Task brief =
Each record that follows must be given again without alteration.

(Supplied entries)

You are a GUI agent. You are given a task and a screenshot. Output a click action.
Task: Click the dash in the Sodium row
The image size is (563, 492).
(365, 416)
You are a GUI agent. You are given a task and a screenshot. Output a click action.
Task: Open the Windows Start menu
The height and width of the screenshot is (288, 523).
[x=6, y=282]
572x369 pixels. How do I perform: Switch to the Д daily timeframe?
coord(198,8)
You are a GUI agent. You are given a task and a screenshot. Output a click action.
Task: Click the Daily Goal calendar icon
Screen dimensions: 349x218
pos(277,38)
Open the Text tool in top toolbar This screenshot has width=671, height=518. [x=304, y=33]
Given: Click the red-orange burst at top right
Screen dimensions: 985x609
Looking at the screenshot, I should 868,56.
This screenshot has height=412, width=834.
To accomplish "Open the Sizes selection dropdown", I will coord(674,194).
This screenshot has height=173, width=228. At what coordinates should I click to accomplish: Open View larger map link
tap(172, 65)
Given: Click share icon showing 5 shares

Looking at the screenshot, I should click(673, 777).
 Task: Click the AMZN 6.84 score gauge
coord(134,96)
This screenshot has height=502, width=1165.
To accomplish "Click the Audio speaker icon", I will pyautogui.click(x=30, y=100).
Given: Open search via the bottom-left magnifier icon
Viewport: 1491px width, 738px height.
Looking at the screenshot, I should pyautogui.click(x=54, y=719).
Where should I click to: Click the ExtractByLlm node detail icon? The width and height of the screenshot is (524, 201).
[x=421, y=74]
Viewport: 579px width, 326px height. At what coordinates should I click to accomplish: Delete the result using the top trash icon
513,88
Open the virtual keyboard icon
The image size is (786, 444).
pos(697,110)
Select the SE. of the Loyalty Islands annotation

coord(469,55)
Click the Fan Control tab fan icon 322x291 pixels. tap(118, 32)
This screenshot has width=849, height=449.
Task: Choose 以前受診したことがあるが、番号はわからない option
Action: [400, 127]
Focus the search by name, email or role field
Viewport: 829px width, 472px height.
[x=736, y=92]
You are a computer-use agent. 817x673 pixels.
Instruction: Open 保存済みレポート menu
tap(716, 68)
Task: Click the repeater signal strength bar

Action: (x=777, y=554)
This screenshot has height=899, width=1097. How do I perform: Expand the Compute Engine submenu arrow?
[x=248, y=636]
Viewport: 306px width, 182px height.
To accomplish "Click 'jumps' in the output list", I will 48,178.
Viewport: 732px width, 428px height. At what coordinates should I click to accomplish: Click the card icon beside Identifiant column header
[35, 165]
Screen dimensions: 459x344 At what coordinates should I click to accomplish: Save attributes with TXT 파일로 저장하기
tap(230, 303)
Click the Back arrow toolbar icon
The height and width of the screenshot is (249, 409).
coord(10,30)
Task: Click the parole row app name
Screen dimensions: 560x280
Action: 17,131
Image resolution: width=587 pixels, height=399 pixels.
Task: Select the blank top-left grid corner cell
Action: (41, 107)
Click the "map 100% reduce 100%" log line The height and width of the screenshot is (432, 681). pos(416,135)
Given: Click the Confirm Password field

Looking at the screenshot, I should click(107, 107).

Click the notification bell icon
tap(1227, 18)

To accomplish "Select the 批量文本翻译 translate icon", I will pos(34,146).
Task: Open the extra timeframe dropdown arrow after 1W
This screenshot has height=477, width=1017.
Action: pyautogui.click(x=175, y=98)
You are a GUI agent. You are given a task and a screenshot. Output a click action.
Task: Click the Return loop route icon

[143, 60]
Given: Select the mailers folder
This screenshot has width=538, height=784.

(End Supplied entries)

Solution for this problem =
You are a GUI agent. You are given a task and a screenshot. Output a click action.
Task: Click the dash in the Sodium row
The image size is (563, 492).
(365, 416)
You are a GUI agent. You are given a task and a screenshot. Output a click action.
Task: Open the Windows Start menu
The height and width of the screenshot is (288, 523).
[x=6, y=282]
572x369 pixels. How do I perform: Switch to the Д daily timeframe?
coord(198,8)
You are a GUI agent. You are given a task and a screenshot. Output a click action.
Task: Click the Daily Goal calendar icon
Screen dimensions: 349x218
pos(277,38)
Open the Text tool in top toolbar This screenshot has width=671, height=518. [x=304, y=33]
Given: Click the red-orange burst at top right
Screen dimensions: 985x609
Looking at the screenshot, I should 868,56.
This screenshot has height=412, width=834.
To accomplish "Open the Sizes selection dropdown", I will coord(674,194).
This screenshot has height=173, width=228. At what coordinates should I click to accomplish: Open View larger map link
tap(172, 65)
Given: Click share icon showing 5 shares

Looking at the screenshot, I should click(673, 777).
 Task: Click the AMZN 6.84 score gauge
coord(134,96)
This screenshot has height=502, width=1165.
To accomplish "Click the Audio speaker icon", I will pyautogui.click(x=30, y=100).
Given: Open search via the bottom-left magnifier icon
Viewport: 1491px width, 738px height.
Looking at the screenshot, I should pyautogui.click(x=54, y=719).
Where should I click to: Click the ExtractByLlm node detail icon? The width and height of the screenshot is (524, 201).
[x=421, y=74]
Viewport: 579px width, 326px height. At what coordinates should I click to accomplish: Delete the result using the top trash icon
513,88
Open the virtual keyboard icon
The image size is (786, 444).
pos(697,110)
Select the SE. of the Loyalty Islands annotation

coord(469,55)
Click the Fan Control tab fan icon 322x291 pixels. tap(118, 32)
This screenshot has width=849, height=449.
Task: Choose 以前受診したことがあるが、番号はわからない option
Action: [400, 127]
Focus the search by name, email or role field
Viewport: 829px width, 472px height.
[x=736, y=92]
You are a computer-use agent. 817x673 pixels.
Instruction: Open 保存済みレポート menu
tap(716, 68)
Task: Click the repeater signal strength bar

Action: (x=777, y=554)
This screenshot has height=899, width=1097. How do I perform: Expand the Compute Engine submenu arrow?
[x=248, y=636]
Viewport: 306px width, 182px height.
To accomplish "Click 'jumps' in the output list", I will 48,178.
Viewport: 732px width, 428px height. At what coordinates should I click to accomplish: Click the card icon beside Identifiant column header
[35, 165]
Screen dimensions: 459x344 At what coordinates should I click to accomplish: Save attributes with TXT 파일로 저장하기
tap(230, 303)
Click the Back arrow toolbar icon
The height and width of the screenshot is (249, 409).
coord(10,30)
Task: Click the parole row app name
Screen dimensions: 560x280
Action: 17,131
Image resolution: width=587 pixels, height=399 pixels.
Task: Select the blank top-left grid corner cell
Action: (41, 107)
Click the "map 100% reduce 100%" log line The height and width of the screenshot is (432, 681). pos(416,135)
Given: Click the Confirm Password field

Looking at the screenshot, I should click(107, 107).

Click the notification bell icon
tap(1227, 18)

To accomplish "Select the 批量文本翻译 translate icon", I will pos(34,146).
Task: Open the extra timeframe dropdown arrow after 1W
This screenshot has height=477, width=1017.
Action: pyautogui.click(x=175, y=98)
You are a GUI agent. You are given a task and a screenshot. Output a click action.
Task: Click the Return loop route icon

[143, 60]
Given: Select the mailers folder
This screenshot has width=538, height=784.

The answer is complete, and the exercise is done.